Common spent so much of his career proffering earnest tales of self-empowerment and moral struggle that his 2008 album, “Universal Mind Control,” came as a shock to his followers. Brimming with lackluster club-oriented tracks and high-roller clichés, it came off as a transparent attempt to crash the pop charts.

The Dreamer The Believer Zip Common App

With his Hollywood and TV career in full gallop, Common appeared to be pulling away from the music that once inspired one of his greatest rhymes (his 1994 ode to hip-hop, “I Used to Love H.E.R.”). But his ninth studio album, “The Dreamer/The Believer” (Warner), gamely tries to jump-start his career by returning to his ‘90s foundation: uplifting songs about everyday folks rising above their circumstances, and the production work of No I.D. (Dion Wilson), with whom he collaborated on several of his best early albums.

Born Lonnie Rashid Lynn on the South Side, Common remains symbolic of a certain Midwestern-bred style of hip-hop, a blue-collar MC whose style has rubbed off on kindred spirits Kanye West, Rhymefest and Lupe Fiasco. Perhaps no other MC would frame an album with cameos from the poet Maya Angelou and his own worldly wise father, as Common does on “The Dreamer/The Believer.”

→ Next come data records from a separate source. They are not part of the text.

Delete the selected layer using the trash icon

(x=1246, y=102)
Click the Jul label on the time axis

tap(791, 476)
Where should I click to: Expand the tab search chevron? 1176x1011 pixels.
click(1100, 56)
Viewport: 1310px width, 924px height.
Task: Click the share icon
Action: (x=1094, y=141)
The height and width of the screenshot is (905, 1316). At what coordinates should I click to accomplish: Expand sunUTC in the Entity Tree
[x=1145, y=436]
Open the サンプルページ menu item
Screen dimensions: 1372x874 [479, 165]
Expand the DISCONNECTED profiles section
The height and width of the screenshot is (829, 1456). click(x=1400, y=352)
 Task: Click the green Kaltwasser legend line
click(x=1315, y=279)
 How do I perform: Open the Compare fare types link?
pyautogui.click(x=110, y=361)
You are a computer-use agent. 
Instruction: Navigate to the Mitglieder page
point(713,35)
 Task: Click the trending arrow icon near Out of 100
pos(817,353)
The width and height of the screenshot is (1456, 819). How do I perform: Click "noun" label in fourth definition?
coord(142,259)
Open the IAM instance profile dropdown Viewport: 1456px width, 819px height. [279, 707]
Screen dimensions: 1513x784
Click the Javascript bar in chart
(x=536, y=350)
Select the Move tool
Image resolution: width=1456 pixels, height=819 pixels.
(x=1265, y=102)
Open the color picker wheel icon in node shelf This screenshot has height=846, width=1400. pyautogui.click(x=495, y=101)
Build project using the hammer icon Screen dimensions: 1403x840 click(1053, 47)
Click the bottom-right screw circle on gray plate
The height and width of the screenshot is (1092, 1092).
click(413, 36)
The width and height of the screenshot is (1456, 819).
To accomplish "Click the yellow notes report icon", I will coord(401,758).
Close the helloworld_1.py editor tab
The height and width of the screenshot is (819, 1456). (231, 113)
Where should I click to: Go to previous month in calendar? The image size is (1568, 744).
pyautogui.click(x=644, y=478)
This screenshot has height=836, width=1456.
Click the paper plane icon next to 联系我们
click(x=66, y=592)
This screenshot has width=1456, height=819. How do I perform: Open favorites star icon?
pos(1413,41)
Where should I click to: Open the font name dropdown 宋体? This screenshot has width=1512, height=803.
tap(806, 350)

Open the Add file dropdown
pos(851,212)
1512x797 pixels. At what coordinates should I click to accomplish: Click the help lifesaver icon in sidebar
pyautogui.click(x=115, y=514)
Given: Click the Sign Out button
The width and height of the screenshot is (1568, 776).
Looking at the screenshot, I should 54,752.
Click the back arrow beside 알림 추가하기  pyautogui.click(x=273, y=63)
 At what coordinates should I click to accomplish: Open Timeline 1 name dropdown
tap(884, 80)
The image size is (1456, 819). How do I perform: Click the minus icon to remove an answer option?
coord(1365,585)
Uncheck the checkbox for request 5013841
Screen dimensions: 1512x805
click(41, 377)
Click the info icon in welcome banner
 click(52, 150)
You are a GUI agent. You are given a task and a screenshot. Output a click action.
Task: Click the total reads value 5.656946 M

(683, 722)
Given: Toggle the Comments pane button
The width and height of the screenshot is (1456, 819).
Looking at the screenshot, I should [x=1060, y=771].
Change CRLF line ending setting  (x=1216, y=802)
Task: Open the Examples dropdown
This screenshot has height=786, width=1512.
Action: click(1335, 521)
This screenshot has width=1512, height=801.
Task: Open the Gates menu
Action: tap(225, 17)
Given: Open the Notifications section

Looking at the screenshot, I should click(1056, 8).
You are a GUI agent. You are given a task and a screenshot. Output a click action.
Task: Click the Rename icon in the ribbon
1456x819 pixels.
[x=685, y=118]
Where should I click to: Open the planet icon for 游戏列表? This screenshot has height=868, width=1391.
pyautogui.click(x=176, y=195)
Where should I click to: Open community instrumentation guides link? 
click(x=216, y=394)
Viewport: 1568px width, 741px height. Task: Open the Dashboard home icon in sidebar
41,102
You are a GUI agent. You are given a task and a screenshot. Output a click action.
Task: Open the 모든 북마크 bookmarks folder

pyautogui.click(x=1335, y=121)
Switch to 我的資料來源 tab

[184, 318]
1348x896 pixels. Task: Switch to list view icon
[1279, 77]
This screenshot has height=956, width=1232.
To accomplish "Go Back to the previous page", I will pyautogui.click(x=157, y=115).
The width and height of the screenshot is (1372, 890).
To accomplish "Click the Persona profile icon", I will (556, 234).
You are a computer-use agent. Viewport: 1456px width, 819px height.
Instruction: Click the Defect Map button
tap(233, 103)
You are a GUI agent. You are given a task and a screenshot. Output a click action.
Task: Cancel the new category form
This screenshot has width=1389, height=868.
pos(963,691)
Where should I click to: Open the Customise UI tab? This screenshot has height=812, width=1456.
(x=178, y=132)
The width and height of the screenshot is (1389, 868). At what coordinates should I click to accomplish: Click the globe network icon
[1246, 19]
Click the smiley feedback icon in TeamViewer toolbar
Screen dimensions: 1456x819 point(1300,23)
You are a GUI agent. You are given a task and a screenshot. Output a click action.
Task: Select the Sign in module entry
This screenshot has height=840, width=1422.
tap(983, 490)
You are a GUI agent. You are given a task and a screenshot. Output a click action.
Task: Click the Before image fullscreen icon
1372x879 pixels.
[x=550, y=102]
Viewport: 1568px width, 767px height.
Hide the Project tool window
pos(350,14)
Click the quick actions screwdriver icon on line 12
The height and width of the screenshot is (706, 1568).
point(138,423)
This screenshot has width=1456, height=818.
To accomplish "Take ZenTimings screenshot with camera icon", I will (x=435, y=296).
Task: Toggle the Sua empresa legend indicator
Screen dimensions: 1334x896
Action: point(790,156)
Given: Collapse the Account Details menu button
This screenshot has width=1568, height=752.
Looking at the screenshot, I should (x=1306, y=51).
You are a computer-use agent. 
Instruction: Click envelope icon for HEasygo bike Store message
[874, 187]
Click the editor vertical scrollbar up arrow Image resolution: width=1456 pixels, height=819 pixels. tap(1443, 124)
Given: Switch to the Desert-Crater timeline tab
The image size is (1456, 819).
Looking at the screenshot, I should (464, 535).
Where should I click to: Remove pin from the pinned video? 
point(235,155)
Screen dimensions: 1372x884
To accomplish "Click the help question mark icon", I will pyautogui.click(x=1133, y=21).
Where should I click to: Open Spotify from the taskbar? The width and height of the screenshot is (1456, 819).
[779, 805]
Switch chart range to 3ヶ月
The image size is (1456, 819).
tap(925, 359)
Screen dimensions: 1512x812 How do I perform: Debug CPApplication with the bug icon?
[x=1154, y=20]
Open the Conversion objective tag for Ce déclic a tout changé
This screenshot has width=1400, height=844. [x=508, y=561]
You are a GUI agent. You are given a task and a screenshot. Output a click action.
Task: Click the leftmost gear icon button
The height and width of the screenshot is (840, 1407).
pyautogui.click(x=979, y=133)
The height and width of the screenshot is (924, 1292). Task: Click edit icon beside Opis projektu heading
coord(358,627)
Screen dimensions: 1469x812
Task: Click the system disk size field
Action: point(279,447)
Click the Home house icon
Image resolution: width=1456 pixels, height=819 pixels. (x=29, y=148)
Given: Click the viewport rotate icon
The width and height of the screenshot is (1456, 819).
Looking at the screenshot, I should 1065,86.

No I.D. is an equally important element in Common’s attempt to get back on course. His style owes to the expansiveness of ‘70s “dusties” soul, placing a premium on pleading vocals, horns, and stepping grooves that glide rather than stomp. The producer arrays gauzy female backing vocals and softly ringing keyboards over a big, steady snare beat on album-opener “The Dreamer,” while Common free-associates vague encouragement: “Maybe I’m a hopeless hip-hop romantic … thought about my daughter for a second … the world is at my fingers … at the mountaintop ya still gotta dream to the dreamers.” Angelou bats clean-up, closing the song with a poetic history lesson.

Set against the more flamboyant stylists of the last decade, Common sounds almost quaint. He’s so ‘90s, but he sounds at home there. No I.D. keeps the melody flowing, with vocalists Makeba Riddick and James Fauntleroy II taking turns singing hooks, and building gospel-tinged celebrations out of some of the unfunkiest music ever made (samples from ELO and Kenny Loggins).

Common sees God and Run-DMC amid “Blue Sky” when he thinks about his childhood, and John Legend lays a giant gospel hook atop “The Believer” that sends the rapper sifting through a “violent culture” for inspiration. He flexes his battle-rhyme muscles on “Sweet,” and trolls the clubs in search of booty on a handful of throwaway tracks with some truly atrocious puns (“aware of her chest because I stay abreast”; “what’s in front of me is this great behind”).

Between the we-shall-overcome optimism and the get-loose lustiness, Common and No I.D. combine to deliver a knockout track that defines the album. “Lovin’ I Lost” finds the MC reflecting on a relationship over a melancholy Curtis Mayfield falsetto-vocal hook and simmering, string-accented beat. Though it could be interpreted as a break-up song, it also could be heard as a desire to make amends with hip-hop, to rediscover its essence, after a few years of straying.

The Dreamer The Believer Zip Common Application

“We used to move together,” Common reminisces. “The Dreamer/The Believer” is a step toward reconciliation.